• [Saved entries]
*** Block opens ***
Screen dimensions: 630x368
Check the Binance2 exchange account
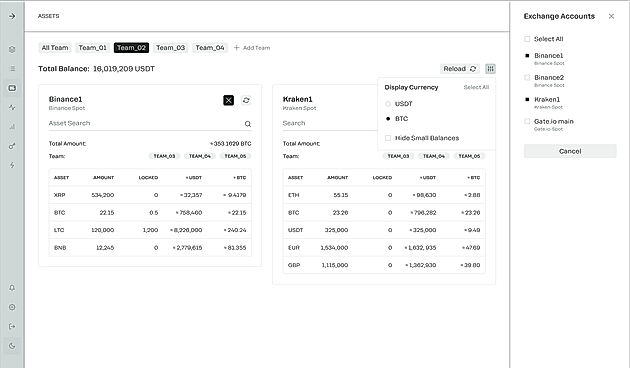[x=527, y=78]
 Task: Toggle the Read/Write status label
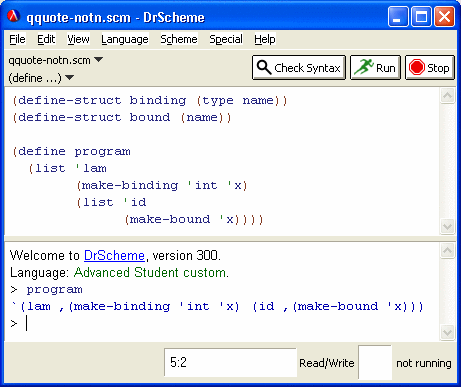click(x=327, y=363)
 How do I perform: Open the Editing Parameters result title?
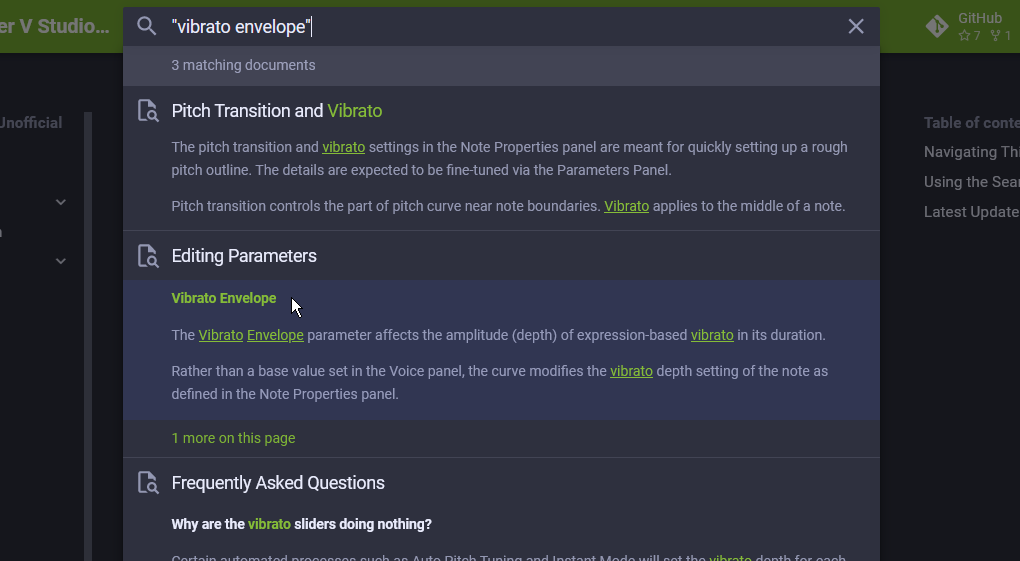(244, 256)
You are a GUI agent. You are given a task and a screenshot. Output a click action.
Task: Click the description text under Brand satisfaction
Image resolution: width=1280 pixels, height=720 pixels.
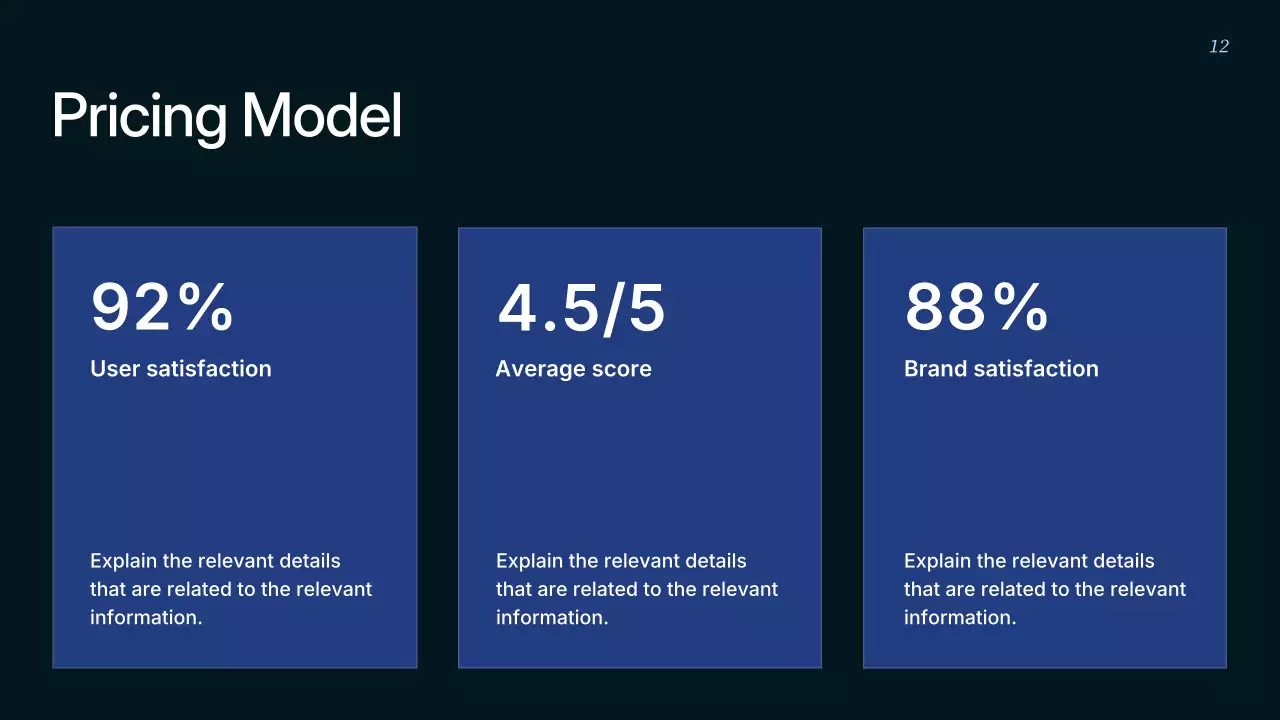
*** Block closes ***
• [The problem]
Only the lines above from the one containing "Check the Binance2 exchange account" through the one containing "You are a GUI" should be returned, verbatim and inclusive, with pictures excluded.

• [Problem solution]
Check the Binance2 exchange account
[x=527, y=78]
 Task: Toggle the Read/Write status label
click(x=327, y=363)
 How do I perform: Open the Editing Parameters result title?
(244, 256)
You are a GUI agent. You are given a task and a screenshot. Output a click action.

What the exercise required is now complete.